◆ What is needed:
Print all the data below exactly, without images.
Start of Input material
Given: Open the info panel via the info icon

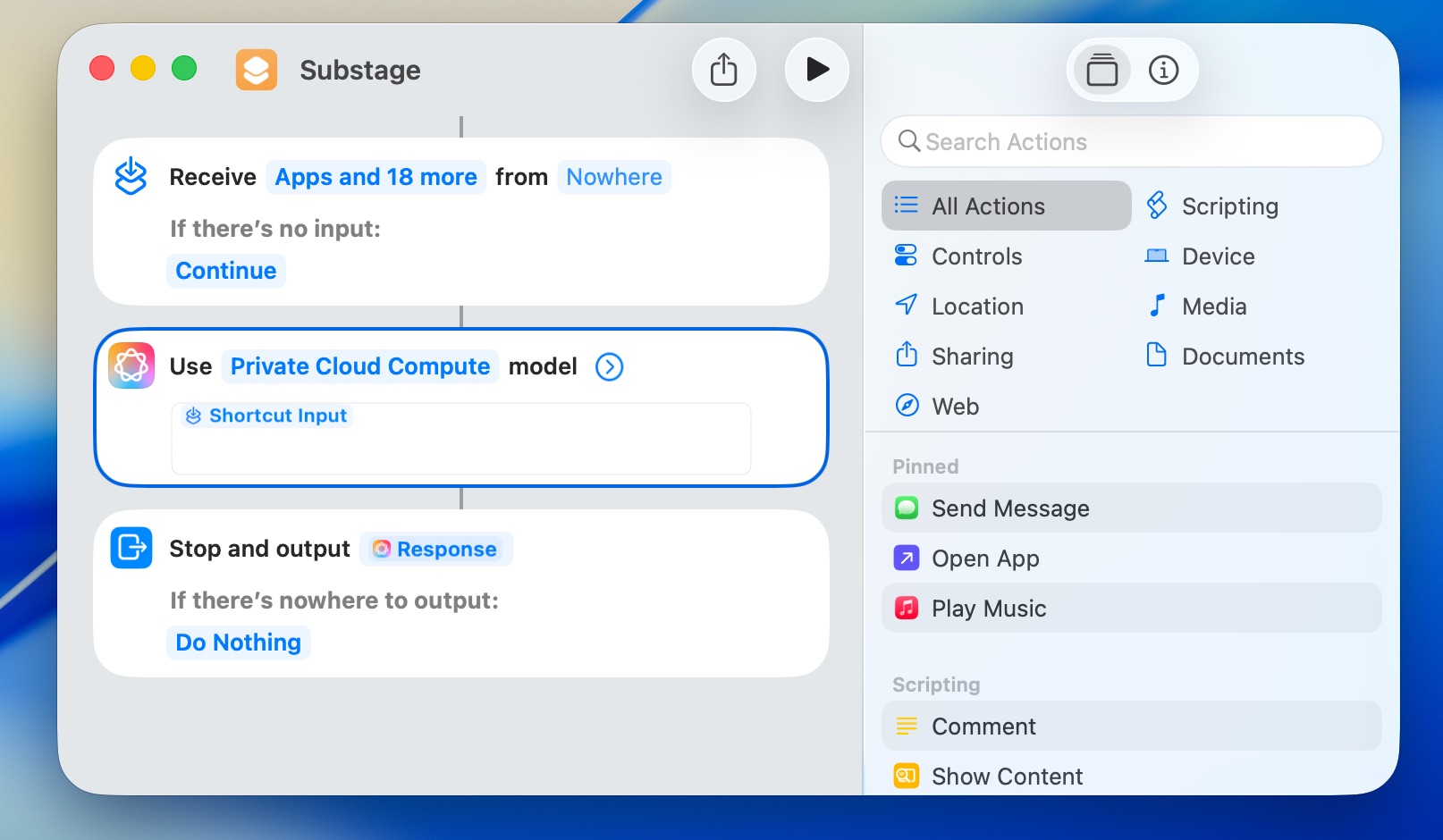Looking at the screenshot, I should (x=1163, y=69).
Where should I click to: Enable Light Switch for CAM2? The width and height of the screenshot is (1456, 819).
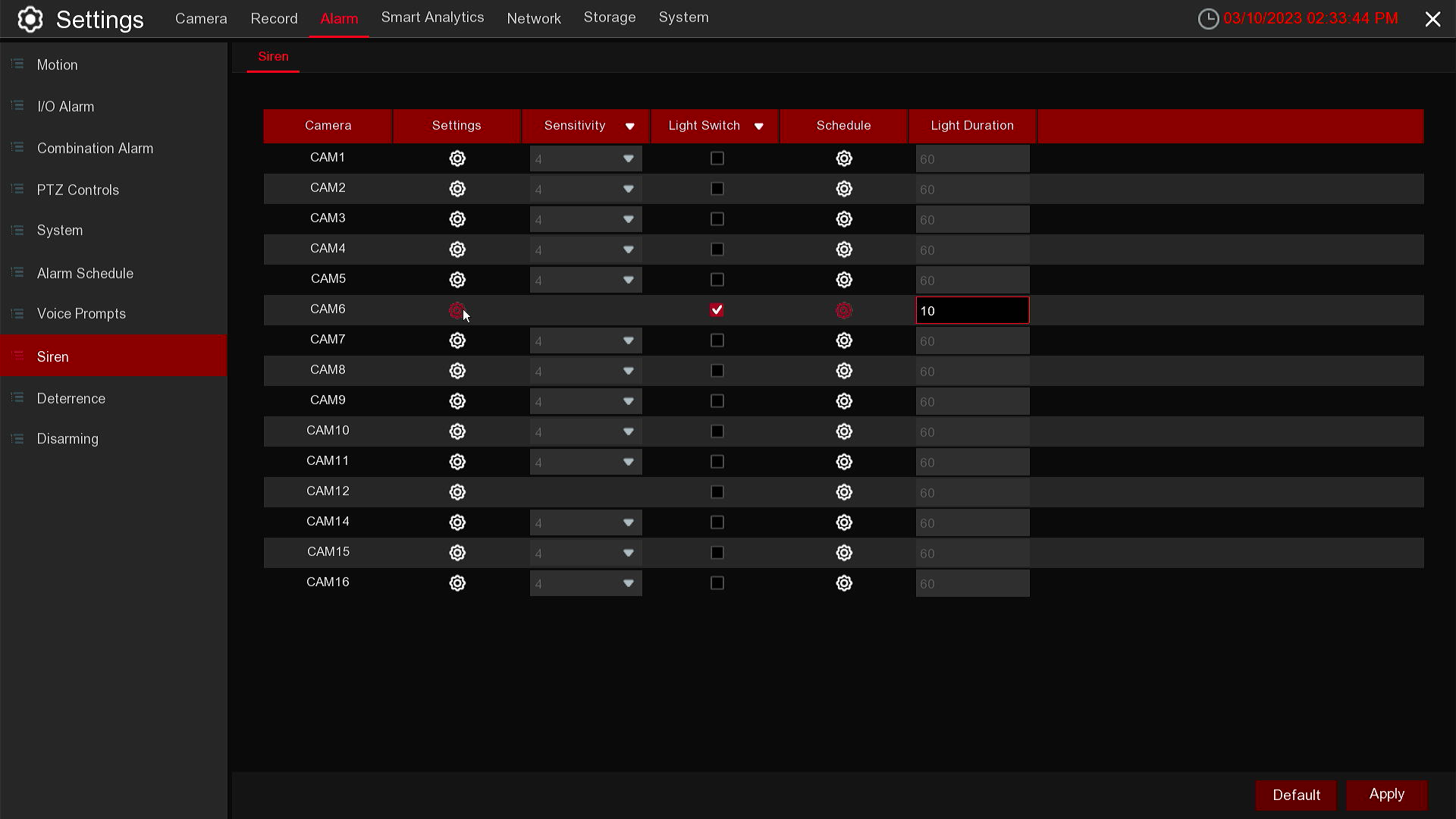pyautogui.click(x=717, y=189)
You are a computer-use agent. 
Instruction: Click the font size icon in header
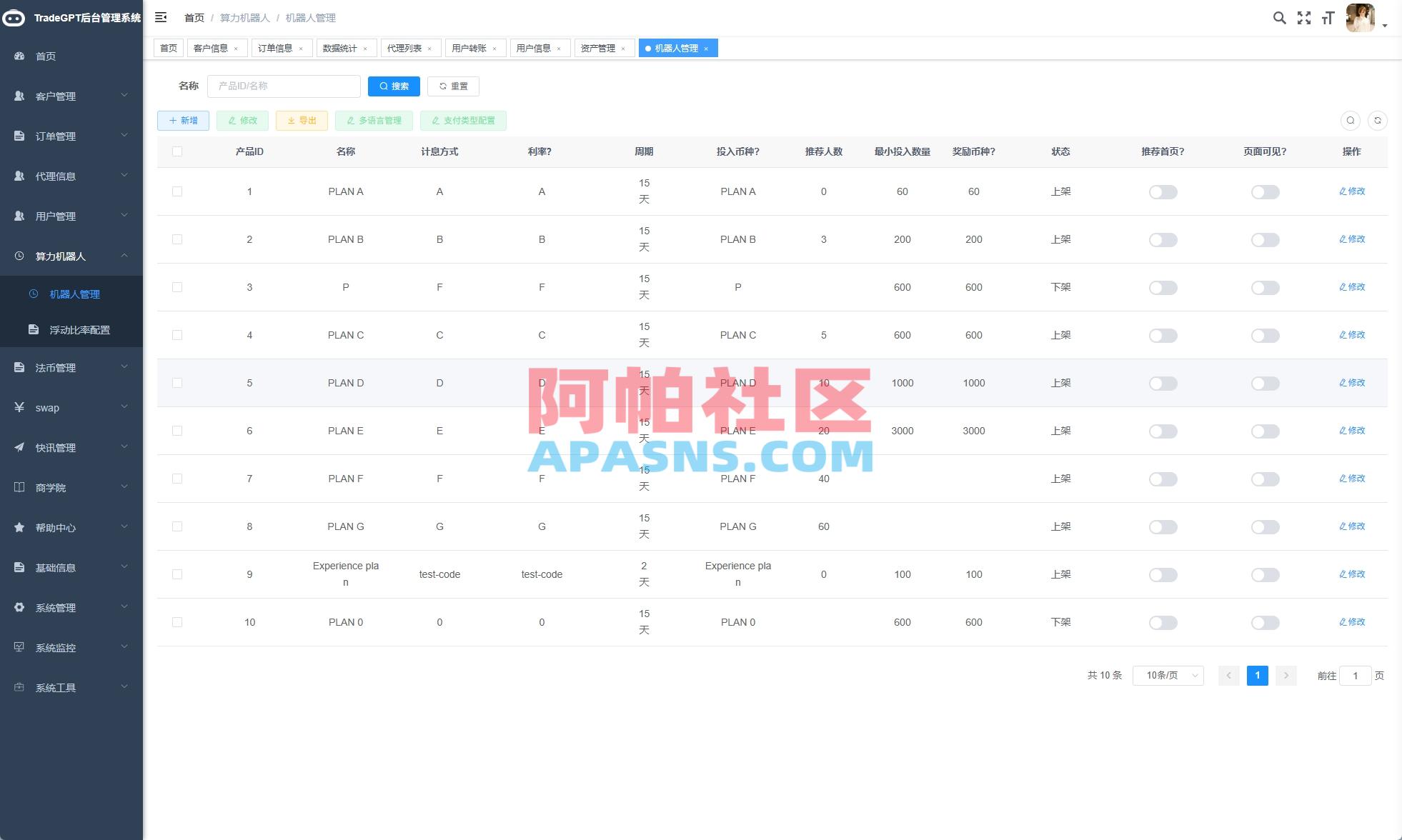[x=1328, y=18]
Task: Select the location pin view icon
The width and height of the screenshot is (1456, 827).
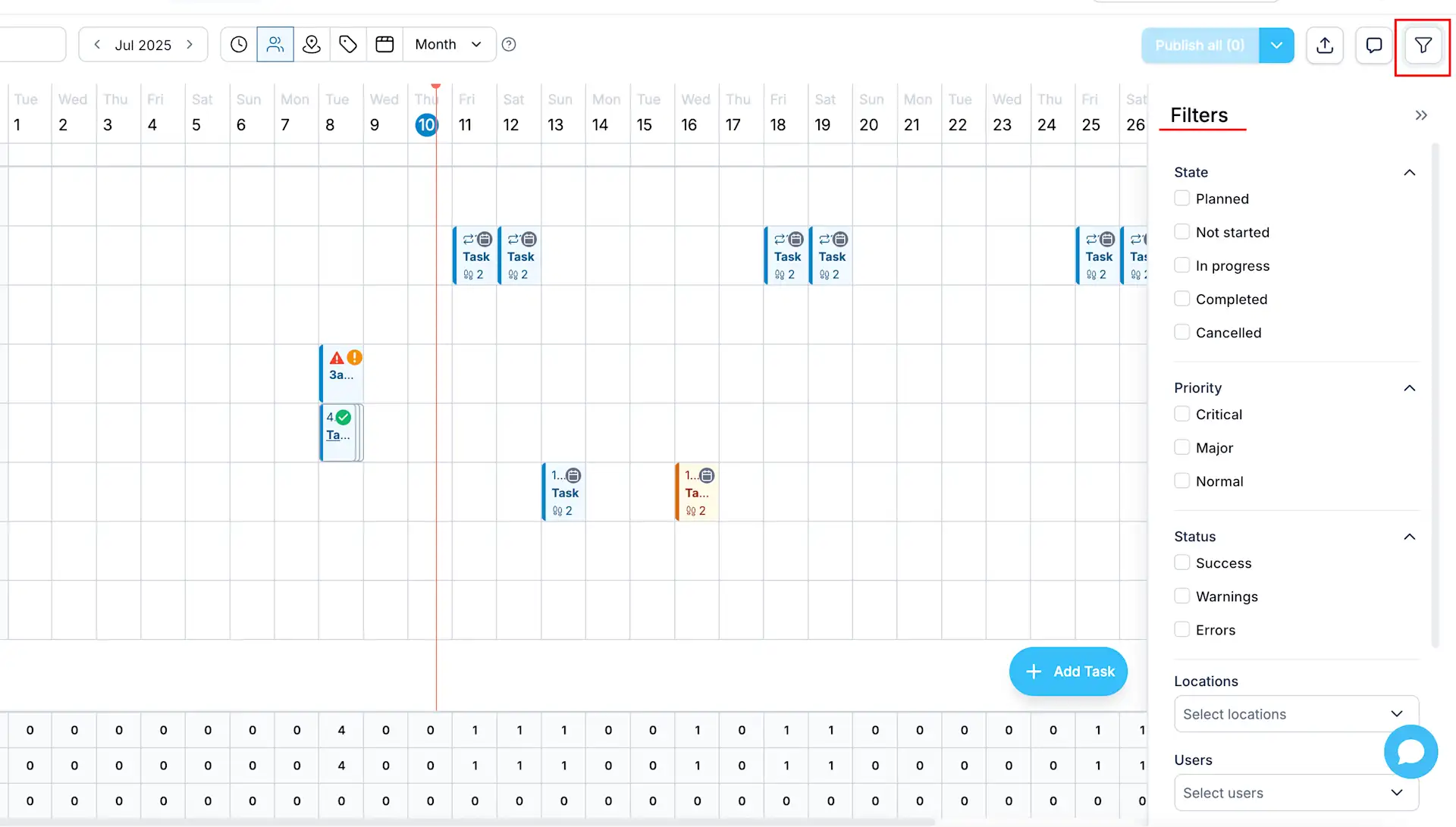Action: click(311, 44)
End of Input material
◆ Answer for this exercise:
Given: Open the info panel via the info icon

Looking at the screenshot, I should (x=1163, y=69).
Where should I click to: Enable Light Switch for CAM2? The width and height of the screenshot is (1456, 819).
pyautogui.click(x=717, y=189)
You are a computer-use agent. 
Instruction: Click the font size icon in header
[x=1328, y=18]
Task: Select the location pin view icon
The width and height of the screenshot is (1456, 827).
Action: click(311, 44)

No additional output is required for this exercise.